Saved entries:
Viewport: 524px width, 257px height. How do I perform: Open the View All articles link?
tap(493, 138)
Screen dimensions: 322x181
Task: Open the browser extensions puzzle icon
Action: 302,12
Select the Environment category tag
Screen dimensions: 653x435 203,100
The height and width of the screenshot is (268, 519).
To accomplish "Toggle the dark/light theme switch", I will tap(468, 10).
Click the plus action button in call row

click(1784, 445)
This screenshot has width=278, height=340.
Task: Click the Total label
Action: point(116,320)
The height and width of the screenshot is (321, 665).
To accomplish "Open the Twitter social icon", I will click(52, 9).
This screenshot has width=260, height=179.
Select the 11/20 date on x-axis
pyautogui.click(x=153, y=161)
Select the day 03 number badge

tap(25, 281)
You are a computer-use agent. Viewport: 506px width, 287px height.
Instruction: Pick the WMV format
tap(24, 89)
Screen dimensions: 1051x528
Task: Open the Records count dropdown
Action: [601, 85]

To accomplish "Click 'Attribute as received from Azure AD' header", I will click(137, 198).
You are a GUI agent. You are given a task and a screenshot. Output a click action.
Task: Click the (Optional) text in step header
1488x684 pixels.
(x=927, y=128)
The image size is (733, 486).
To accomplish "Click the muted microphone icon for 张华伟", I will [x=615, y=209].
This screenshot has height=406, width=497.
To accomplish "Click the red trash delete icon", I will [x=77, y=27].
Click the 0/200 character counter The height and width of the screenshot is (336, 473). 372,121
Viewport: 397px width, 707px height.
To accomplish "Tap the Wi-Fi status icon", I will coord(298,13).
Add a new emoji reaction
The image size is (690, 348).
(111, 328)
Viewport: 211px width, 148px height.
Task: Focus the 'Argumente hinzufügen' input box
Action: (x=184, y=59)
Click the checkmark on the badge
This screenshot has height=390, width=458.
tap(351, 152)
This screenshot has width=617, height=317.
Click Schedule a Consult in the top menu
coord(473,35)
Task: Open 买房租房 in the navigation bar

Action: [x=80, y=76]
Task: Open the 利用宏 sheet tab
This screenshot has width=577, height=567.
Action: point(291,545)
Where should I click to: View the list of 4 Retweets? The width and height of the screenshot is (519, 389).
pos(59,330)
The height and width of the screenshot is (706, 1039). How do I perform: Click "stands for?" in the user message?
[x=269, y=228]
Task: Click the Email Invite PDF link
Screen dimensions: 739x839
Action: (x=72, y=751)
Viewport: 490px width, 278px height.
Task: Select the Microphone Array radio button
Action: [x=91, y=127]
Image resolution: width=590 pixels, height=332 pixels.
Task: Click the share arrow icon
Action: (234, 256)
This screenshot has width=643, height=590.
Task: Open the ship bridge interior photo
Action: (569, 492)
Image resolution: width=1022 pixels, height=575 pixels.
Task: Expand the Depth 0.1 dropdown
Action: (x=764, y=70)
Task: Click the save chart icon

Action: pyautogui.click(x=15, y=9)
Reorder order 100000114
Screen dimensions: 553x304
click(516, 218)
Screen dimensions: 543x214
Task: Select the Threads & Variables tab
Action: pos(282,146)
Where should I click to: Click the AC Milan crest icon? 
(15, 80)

About this task: Going through the entries above line by line, work out how many lines include the word "header". Only the number is required.

Exercise answer: 2